The privacy infrastructure promises advanced protection against mass-surveillance, and comes at a time when governments globally are expanding their powers in the name of fighting the COVID-19 pandemic.
The good mixer
Users are initially invited to run mix-nodes on the Nym testnet. A global network of mix-nodes will form the mixnet, which acts to irreversibly hide patterns and metadata in internet traffic by mixing data packets with those of other users.
Nym claims that, unlike VPNs and Tor, the mixnet can even defeat National Security Agency level surveillance which can passively monitor an entire network, as CEO Harry Halpin explains:
“With Nym, you can communicate freely without your internet traffic revealing your metadata. It’s even more important now given increased surveillance due to the coronavirus. Nym’s mixnet resists a global passive adversary like the NSA that can record all the traffic coming in and out of a network.”
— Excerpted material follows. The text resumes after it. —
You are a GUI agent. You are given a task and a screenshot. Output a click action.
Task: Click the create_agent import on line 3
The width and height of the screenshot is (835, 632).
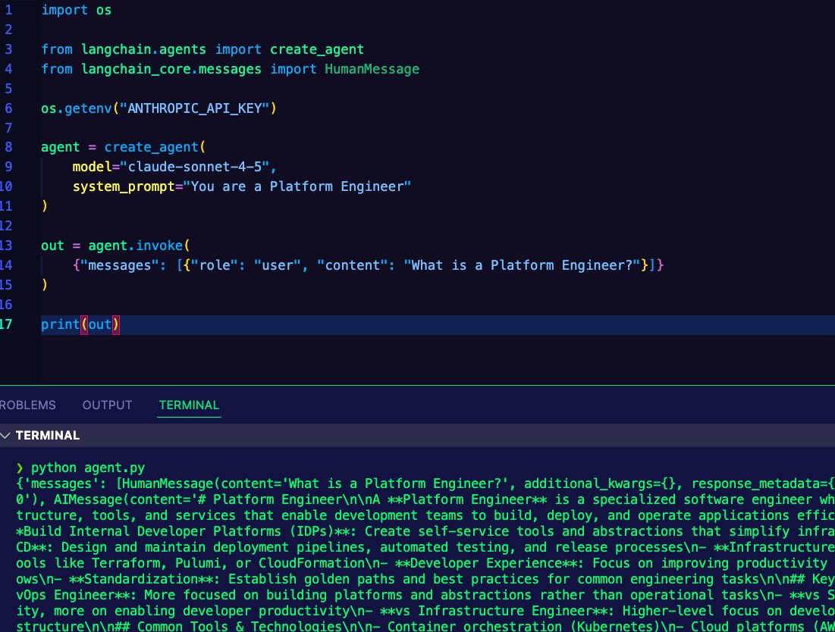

Nym’s testnet will roll out in three phases over the course of 2020. The first phase is the mixnet and set up of public mix-nodes. This will be followed by the addition of validators, to fully decentralize the mixnet.
Finally, the third phase will see the implementation of rewards for those running mix-nodes and mixing packets to secure the data of their fellow users.
The Nym mixnet will allow any blockchain or application wishing to provide enhanced privacy services to integrate into the network.
Zcash (ZEC) privacy coin creator, Electric Coin Company, took part in earlier invite-only testing, saying that, “ECC believe that network privacy is an essential layer of defense for cryptocurrency users.”
Fight for your right… to privacy
In Halpin’s opinion, personal privacy is currently being eroded by governments worldwide as they increase surveillance and monitoring of citizens in an attempt to control the spread of COVID-19.
According to Halpin, once these measures are in place, they may prove extremely difficult to roll back. He, therefore, believes that people must collectively act now to preserve personal freedoms.